** Fragmento del documento **
----

Para sanar esa herida es necesario tomar contacto con el niño interior, ver dónde
y de qué manera fue herido, localizar ese dolor física y emocionalmente a fin
de liberar la energía bloqueada.
Conectar con el dolor, la rabia, la
culpabilidad, la impotencia, la tristeza, reconocerlo, aceptarlo y de esta
manera, empezar a sanar. Al reconocer al niño interior, al tomar conciencia de
su vulnerabilidad pueden surgir sentimientos de soledad, vergüenza, carencia,
sentirse rechazado en ciertos momentos. Hemos de darle voz, dejar que llore,
que exprese sus miedos y necesidades, y también sus partes positivas, los
sueños, deseos, intuiciones y creatividad, y abrazarlo todo literalmente.
Hay niños buenos, niños obedientes,
reprimidos, asustados, niños que tratan de agradar a su madre, niños que
intentan ser perfectos, que niegan sus necesidades, niños que se refugian en la
mente y niños que viven en el mundo de Disney para evitar sentir, hay niños
rebeldes e insolentes que buscan llamar la atención que no reciben.

----

** Material proporcionado **
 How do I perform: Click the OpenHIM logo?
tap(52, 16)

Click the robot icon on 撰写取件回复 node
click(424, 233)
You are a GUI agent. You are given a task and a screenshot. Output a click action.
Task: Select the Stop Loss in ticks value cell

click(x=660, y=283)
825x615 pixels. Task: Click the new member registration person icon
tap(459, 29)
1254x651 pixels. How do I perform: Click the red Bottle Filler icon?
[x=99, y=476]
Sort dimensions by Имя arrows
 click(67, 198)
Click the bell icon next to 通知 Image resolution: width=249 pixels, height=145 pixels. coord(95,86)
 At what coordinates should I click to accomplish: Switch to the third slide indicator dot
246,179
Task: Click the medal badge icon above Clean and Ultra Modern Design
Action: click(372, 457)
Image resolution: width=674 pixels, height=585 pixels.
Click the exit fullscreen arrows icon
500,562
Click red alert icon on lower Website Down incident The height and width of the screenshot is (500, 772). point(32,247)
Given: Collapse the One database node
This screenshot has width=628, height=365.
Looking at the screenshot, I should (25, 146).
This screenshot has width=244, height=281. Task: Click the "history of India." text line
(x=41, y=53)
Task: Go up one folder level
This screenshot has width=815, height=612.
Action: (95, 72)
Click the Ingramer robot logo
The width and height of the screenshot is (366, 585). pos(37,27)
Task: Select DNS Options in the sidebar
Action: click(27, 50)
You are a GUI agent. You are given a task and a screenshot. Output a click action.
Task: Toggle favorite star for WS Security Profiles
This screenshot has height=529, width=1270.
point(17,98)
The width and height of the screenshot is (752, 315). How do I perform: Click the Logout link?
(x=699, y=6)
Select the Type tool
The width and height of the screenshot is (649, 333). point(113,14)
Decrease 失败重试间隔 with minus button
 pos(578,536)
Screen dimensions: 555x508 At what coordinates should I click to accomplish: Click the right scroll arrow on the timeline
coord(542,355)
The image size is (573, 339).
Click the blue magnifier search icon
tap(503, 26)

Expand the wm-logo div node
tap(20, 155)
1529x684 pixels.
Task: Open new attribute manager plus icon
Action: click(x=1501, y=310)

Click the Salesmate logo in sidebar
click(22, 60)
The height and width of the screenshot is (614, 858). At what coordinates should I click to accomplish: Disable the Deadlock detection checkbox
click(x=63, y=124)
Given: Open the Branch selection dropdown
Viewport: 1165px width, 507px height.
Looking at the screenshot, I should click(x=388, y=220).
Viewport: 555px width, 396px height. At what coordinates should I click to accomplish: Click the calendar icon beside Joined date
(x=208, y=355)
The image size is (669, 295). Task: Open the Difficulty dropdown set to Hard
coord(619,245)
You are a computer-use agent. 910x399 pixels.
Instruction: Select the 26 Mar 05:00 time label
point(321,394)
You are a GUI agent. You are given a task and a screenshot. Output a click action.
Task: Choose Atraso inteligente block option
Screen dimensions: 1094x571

----

** Preguntas planteadas **
A. En el fragmento sobre el niño interior, ¿con qué fin hay que localizar el dolor física y emocionalmente?
B. Por favor, transcribe del fragmento sobre el niño interior la parte que comienza con las palabras "Para sanar esa" y termina con "la energía bloqueada.".
C. Prolonga el fragmento sobre el niño interior a partir de su última oración.

** Respuestas por tarea **
A. A fin de liberar la energía bloqueada.

B.
Para sanar esa herida es necesario tomar contacto con el niño interior, ver dónde
y de qué manera fue herido, localizar ese dolor física y emocionalmente a fin
de liberar la energía bloqueada.

C.
Las
heridas del niño y de la niña pueden ser por sobreprotección, por exceso de
valoración y halago, por abandono, manipulación, comparación, miedo, rechazo,
autoritarismo, exigencia, engaño, desconexión, abusos. Ahora bien, y este
es el mensaje que quiero trasmitir, las madres tienen también sus propias
heridas y carencias de infancia, sus condicionamientos y limitaciones, sus
dificultades para amar incondicionalmente y sostener al niño
si ella misma no aprendió a sostenerse y valorarse. Una empieza a darse cuenta
de la complejidad de la maternidad cuando es madre, o al cabo del tiempo, al
reconocer su parte femenina.
Muchas veces se actúa con los hijos
justo al contrario de lo que se recibió… y también esto es perjudicial.
Necesitamos en primer lugar reconocer nuestras heridas, ocuparnos de ellas y sanarlas,
y eso lleva un tiempo. Y también necesitamos perdonar a nuestra madre por
lo que hizo o dejó de hacer, perdonar el daño que nos causó sus miedos, su
ansiedad, su perfeccionismo, su auto-exigencia,
su necesidad de quedar bien, el abandono de sus propias necesidades por
satisfacer la de otros. Perdonar su victimismo, su tristeza, su
actitud depresiva, su dolor no resuelto del pasado, lo que supuso para ella la
falta de Amor y comprensión de nuestro padre, sus propias carencias de
infancia, tal vez la falta de madre o de padre y otros condicionamientos.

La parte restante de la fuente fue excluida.